Sul territorio francese i responsabili locali della pastorale giovanile hanno notato che alcuni studenti sono ormai al margine del disagio psicologico: si tratta di stati di depressione, burn-out, ma a volte anche tendenze suicide, a cui si aggiungono le drammatiche conseguenze economiche, dal momento che sono scomparsi quei piccoli impieghi, spesso legati alla ristorazione, ai quali una parte degli universitari prima del periodo di confinamento faceva ricorso per soddisfare le loro esigenze. Senza o con pochissime risorse, gli studenti universitari sono costretti a frequentare i negozi di alimentari sociali, o a recarsi nei punti di distribuzione di pasti gratuiti. A questa situazione di grande precarietà la Conferenza episcopale tenta di rispondere al meglio, moltiplicando le iniziative di sostegno, senza distinzione di fede o di convinzioni; innanzitutto attraverso un aiuto materiale, a livello economico e alimentare, ma anche psicologico.

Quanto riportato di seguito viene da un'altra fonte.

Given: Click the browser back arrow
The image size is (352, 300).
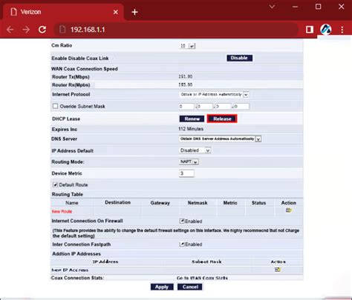Looking at the screenshot, I should [x=10, y=30].
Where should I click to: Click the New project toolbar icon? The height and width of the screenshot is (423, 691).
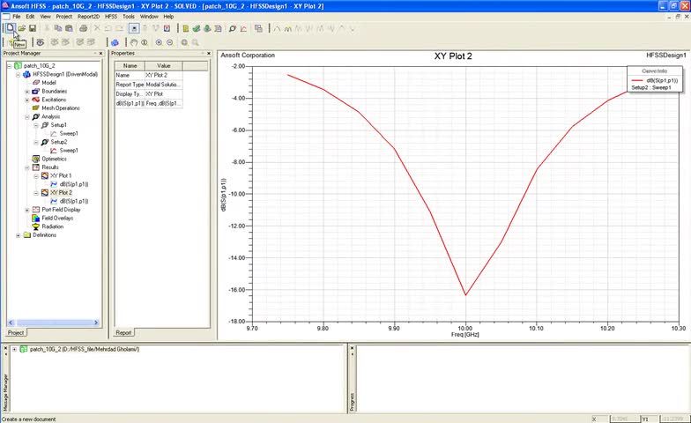11,28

È in questo senso che è stata lanciata la grande inchiesta nazionale volta a esaminare come gli studenti stanno vivendo la crisi sanitaria, i cui risultati saranno condivisi nel quadro di un incontro con le autorità pubbliche e consentiranno alle cappellanie di accompagnare gli studenti nel modo più appropriato. Le domande riguardano l’impatto della pandemia sulla salute, la vita sociale, i risultati scolastici, l’inserimento professionale. Altro scopo dell’indagine è di capire cosa pensano gli studenti dei sacrifici necessari per il bene comune. Ai giovani cristiani viene chiesto, in particolare, in che maniera la loro fede li aiuta a superare le difficoltà, se sono soddisfatti del modo in cui il gruppo di appartenenza ha adattato le proposte pastorali alla crisi, e come possono contribuire a servire per il bene comune durante questa crisi sanitaria.

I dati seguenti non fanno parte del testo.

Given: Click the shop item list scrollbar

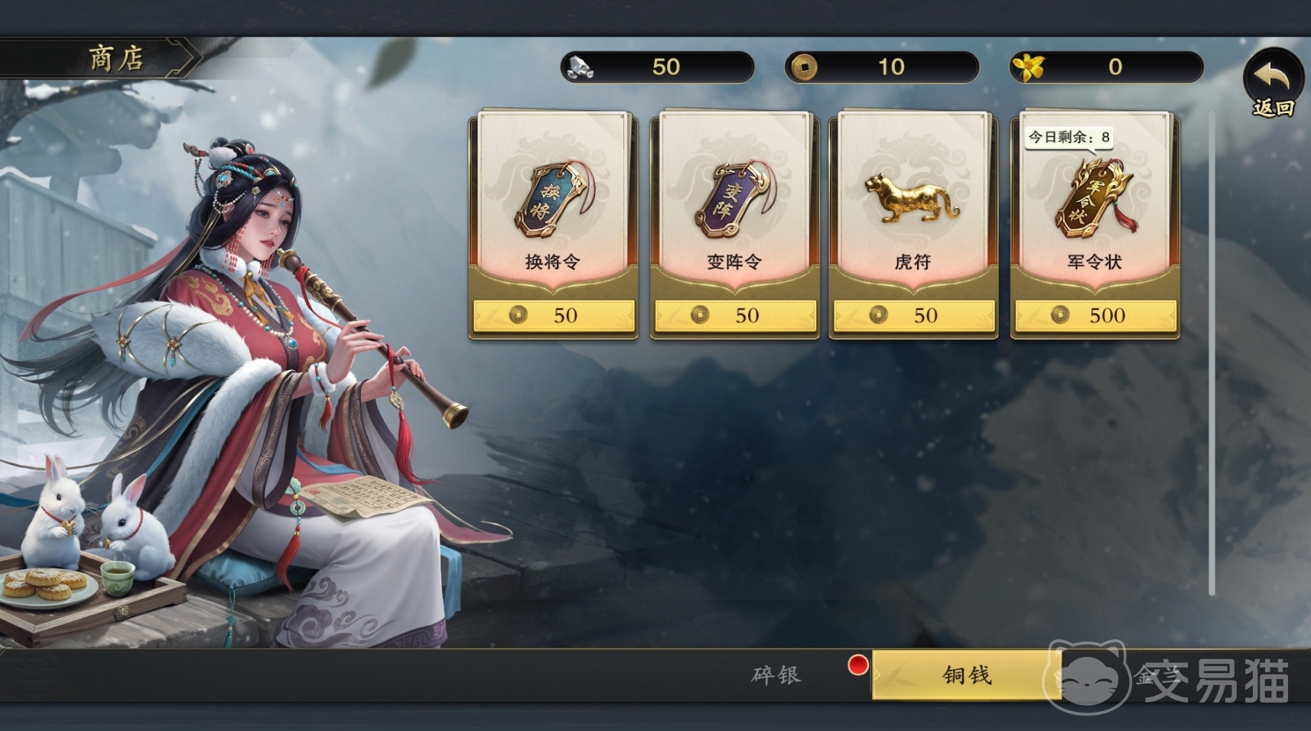Looking at the screenshot, I should 1212,353.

Terzo e ultimo obiettivo dell’azione dell’episcopato a difesa degli studenti: suonare il campanello di allarme presso le autorità pubbliche. «L’istruzione superiore non è solo apprendimento, ma anche incontro con gli insegnanti e confronto con gli altri studenti, è tutta una coscienza che si forma nell’ambito degli studi. Tutto questo è fermo da un anno, abbiamo una giovinezza perduta, in un certo senso sacrificata», denuncia monsignor Percerou, che invita il governo ad autorizzare gli studenti a ritrovarsi, condividere e riprendere la loro formazione, «anche se probabilmente in modo imperfetto». Ciò che sta accadendo ora «è molto preoccupante, le autorità devono prendersi cura di questa generazione che oggi si trova isolata, persa, smarrita», ritiene il vescovo di Nantes, che di persona ha potuto percepire la rabbia tra gli studenti, in particolare durante alcune manifestazioni di cui non si è parlato. «Non è consentito loro di guardare al futuro con speranza, né di assumersi la responsabilità di costruirsi un domani», conclude il presidente del Consiglio per la pastorale giovanile, chiedendosi: «Quanto vale una società che delude un’intera generazione chiamata tra qualche anno a esercitare responsabilità al servizio della società stessa?».